JACKSON, Tenn. - 4/2/2008 - By Claire Yates ('09); photo by Morris Abernathy
That night, Feb. 5, they found themselves trapped with numerous other students beneath piles of rubble in dorms that had taken on the look of a battlefield in Jackson, Tenn.
But it took several hours to rescue Wilson and Kelley.
Emergency crews rushed both students to Jackson-Madison County Hospital only to hear dire prognoses. To avoid amputation, doctors cut eight incisions in their legs -– two in each calf and two more in each thigh. Because of pressure on Wilson and Kelley's legs while they were trapped, doctors made the incisions to relieve pressure from swelling.
To Wilson and Kelley -– both athletes at Union -– the news concerning their legs was devastating. Wilson, a freshman chemistry major, is a soccer player from Chattanooga, while Kelley, a sophomore business major from Somerville, Tenn., plays golf.
"Basically, when the doctors cut open my legs that night, my muscles were ready to explode out of my skin," Wilson recounted.
Of 51 students sent to the hospital with injuries, only nine spent the night. Weeks later, only Kelley and Wilson remain hospitalized.
When entering Kelley's hospital room, the hum of medical machines fills the air. But one doesn't sense any uneasiness from Kelley. Quietly lying on his bed, he gladly greets visitors with a gentle smile and begins to tell the story of his recovery with an unconquerable confidence.
Kelley's doctor has said his recovery will be a marathon, not just a short race.
Both Kelley and Wilson's kidneys have been affected. Because of the amount of pressure and amount of time they were trapped, their kidneys were not able to flush out all the toxins on their own, so doctors ordered dialysis for both students. Both students are now off dialysis. Wilson, who was transported to a hospital in his hometown, has been told he soon will begin physical therapy to rehabilitate the use of his legs.
Wilson said his legs have returned to their normal size and all incisions on his legs have been closed. Kelley, however, has had only two incisions closed on his legs but is able to stand with help.
"The feeling is coming back in my legs," Wilson said, "but my right foot is still tender and hurting. The doctors put in a nerve block to help with pain in my legs, but I might have another one put in to help even more."

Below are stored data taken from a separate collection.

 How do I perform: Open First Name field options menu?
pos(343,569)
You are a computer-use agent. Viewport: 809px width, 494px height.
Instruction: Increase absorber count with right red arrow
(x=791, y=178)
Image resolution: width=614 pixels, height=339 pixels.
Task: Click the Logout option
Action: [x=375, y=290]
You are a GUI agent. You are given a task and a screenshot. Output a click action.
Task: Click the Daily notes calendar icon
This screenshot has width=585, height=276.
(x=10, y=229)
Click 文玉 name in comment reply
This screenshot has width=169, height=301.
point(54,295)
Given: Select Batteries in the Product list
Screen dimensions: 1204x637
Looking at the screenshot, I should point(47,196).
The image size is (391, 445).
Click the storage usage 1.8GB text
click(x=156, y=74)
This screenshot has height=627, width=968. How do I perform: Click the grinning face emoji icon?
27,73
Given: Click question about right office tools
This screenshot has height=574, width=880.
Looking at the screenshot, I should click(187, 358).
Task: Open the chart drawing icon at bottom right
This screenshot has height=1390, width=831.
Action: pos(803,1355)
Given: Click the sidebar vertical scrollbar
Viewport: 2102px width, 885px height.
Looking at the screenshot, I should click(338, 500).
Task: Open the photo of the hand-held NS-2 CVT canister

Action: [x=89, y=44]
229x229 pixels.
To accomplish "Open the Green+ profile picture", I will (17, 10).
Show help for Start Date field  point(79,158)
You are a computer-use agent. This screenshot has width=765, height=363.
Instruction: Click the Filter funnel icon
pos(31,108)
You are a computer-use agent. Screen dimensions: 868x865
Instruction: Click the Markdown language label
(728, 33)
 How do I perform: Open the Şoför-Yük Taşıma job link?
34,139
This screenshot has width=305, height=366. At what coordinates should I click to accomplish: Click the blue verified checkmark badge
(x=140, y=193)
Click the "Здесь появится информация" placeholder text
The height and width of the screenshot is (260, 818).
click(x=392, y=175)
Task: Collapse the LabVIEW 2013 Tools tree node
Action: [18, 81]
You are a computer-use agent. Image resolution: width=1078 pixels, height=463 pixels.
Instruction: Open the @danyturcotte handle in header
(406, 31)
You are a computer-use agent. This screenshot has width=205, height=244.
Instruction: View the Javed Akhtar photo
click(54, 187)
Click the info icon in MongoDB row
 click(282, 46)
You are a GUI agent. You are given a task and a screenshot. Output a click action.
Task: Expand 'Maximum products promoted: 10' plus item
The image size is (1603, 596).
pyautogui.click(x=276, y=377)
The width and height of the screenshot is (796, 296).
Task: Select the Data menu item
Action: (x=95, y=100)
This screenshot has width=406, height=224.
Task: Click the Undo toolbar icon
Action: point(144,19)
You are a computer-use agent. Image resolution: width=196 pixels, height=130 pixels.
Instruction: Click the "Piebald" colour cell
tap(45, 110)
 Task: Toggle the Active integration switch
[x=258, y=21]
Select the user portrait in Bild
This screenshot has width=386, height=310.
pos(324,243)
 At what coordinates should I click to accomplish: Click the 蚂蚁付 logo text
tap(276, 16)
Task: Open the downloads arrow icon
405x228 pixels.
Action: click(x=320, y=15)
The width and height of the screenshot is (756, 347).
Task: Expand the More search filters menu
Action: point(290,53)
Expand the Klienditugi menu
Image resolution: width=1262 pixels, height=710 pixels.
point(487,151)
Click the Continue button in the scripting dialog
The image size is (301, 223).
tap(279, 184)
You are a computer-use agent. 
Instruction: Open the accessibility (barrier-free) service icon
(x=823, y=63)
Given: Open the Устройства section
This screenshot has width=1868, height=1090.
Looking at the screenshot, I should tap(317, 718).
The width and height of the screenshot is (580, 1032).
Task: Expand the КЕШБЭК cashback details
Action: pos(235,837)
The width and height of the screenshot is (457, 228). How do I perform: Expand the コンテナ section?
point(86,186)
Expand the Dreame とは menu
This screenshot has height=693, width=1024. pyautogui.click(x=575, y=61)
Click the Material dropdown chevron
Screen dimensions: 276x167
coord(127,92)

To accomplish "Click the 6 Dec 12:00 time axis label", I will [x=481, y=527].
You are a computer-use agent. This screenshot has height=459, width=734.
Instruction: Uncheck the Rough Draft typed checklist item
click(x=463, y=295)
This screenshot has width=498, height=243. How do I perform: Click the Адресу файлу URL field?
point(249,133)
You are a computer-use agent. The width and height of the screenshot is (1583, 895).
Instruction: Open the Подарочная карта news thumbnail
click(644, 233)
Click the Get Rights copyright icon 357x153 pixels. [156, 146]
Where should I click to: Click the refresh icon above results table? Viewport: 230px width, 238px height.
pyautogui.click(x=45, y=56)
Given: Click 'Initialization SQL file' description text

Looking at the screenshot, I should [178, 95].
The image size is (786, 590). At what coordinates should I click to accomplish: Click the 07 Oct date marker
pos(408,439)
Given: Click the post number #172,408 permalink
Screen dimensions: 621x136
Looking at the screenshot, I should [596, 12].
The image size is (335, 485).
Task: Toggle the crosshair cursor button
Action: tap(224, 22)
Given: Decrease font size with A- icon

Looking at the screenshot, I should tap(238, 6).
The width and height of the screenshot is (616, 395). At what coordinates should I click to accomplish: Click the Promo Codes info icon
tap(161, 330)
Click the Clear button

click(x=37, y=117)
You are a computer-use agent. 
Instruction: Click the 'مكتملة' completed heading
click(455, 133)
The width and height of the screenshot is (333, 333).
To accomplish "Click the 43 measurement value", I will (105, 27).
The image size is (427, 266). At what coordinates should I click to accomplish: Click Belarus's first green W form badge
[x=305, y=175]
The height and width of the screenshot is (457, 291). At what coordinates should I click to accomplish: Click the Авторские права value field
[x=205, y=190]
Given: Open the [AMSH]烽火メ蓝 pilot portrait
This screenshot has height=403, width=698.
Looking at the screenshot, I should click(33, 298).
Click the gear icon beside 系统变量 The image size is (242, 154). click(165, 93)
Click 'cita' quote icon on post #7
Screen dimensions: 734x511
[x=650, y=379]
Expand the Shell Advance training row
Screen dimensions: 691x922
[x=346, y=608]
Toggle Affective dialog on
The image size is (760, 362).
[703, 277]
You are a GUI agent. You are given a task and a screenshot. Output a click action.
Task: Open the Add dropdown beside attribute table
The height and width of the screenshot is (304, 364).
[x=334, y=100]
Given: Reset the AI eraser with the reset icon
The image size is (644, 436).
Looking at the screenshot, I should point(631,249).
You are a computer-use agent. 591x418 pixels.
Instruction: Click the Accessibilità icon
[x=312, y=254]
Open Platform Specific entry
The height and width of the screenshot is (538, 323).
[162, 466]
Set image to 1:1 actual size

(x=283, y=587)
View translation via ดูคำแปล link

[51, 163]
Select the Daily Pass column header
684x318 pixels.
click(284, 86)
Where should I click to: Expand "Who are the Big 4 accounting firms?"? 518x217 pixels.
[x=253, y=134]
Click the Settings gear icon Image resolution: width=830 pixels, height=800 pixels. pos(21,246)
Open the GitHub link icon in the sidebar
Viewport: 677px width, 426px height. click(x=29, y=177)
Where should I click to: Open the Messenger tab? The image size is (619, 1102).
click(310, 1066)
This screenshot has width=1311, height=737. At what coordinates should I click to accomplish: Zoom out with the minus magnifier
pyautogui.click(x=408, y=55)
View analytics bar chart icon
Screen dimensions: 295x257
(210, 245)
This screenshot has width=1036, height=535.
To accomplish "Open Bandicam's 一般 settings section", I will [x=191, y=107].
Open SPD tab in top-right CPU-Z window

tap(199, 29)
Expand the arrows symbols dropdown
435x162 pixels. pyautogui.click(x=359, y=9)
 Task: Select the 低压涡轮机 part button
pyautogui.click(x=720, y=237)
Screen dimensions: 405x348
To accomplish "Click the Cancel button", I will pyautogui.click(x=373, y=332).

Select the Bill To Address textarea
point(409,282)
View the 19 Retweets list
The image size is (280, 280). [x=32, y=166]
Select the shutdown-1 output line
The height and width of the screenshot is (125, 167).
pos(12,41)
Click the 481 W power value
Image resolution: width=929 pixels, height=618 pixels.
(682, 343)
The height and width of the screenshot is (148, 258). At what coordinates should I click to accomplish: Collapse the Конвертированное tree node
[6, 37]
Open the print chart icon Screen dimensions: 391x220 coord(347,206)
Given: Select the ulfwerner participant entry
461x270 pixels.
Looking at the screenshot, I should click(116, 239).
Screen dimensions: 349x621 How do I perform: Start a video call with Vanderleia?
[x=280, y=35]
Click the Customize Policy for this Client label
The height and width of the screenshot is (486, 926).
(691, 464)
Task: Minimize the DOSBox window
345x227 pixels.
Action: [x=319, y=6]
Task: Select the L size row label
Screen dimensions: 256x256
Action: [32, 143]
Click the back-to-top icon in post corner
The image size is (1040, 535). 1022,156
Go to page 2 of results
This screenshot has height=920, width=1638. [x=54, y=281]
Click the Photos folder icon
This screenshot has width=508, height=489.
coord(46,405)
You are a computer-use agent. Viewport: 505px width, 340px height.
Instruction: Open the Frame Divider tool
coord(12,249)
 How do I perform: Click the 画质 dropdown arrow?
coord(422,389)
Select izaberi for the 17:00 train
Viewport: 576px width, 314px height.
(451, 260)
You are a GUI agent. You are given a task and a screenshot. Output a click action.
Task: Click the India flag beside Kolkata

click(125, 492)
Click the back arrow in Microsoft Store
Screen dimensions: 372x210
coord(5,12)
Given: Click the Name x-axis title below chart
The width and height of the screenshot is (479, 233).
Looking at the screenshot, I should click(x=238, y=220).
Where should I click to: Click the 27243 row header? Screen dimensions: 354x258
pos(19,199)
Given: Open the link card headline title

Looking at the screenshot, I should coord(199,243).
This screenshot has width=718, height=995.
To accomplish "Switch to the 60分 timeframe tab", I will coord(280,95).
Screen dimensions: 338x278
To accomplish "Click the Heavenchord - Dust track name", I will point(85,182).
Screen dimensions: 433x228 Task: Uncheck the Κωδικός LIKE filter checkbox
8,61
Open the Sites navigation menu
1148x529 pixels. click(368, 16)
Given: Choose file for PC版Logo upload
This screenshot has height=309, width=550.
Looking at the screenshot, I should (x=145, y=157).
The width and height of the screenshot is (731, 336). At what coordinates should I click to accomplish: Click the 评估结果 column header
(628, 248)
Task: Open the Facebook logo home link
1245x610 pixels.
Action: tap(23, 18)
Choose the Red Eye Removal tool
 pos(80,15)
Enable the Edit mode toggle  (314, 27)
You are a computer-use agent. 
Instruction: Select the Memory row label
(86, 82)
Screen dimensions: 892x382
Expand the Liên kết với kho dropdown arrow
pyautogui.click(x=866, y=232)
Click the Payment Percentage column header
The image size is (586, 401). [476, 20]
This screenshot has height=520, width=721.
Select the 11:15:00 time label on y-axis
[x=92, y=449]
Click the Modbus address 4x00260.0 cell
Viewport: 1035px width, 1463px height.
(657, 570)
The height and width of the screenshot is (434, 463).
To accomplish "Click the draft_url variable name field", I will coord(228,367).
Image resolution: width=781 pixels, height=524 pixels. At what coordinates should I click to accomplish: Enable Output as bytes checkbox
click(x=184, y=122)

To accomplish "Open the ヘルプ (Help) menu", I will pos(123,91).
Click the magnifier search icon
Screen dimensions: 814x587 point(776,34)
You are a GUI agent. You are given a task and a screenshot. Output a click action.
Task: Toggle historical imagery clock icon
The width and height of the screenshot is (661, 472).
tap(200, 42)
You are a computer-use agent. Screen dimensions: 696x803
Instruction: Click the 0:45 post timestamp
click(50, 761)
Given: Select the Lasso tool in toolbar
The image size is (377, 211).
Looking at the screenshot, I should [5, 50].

Kelley is not doing as well physically, but emotionally, both men say they are improving each day. When talking to Kelley and Wilson, an outsider who knew nothing of this tragedy would never know the grief both men have overcome already. They attribute their peace and calm to God in the midst of a physical and emotional storm.
"We have so much to be thankful for," Kelley said. "We don't appreciate everything we have until we face a tragedy like this."
"I've learned I have to trust God," Wilson said. "He will help me through everything I face."
In the midst of their recovery, both men say prayer has been the foundation of their improvement. With long days of therapy ahead, both continue to welcome prayers from the Union community and other believers.
"Everyone has been extremely supportive [of us] through prayer," Kelley said. "I just ask that they continue to pray for us."
Both men acknowledge the journey ahead toward full recovery will not be easy. They say they yearn to be able to go home but realize their physical improvement must come first. Both say they will return to Union in the fall with plans of continuing with their pre-tornado lives -– what some would call "normal" -– and returning to the soccer field for Wilson and the golf course for Kelley.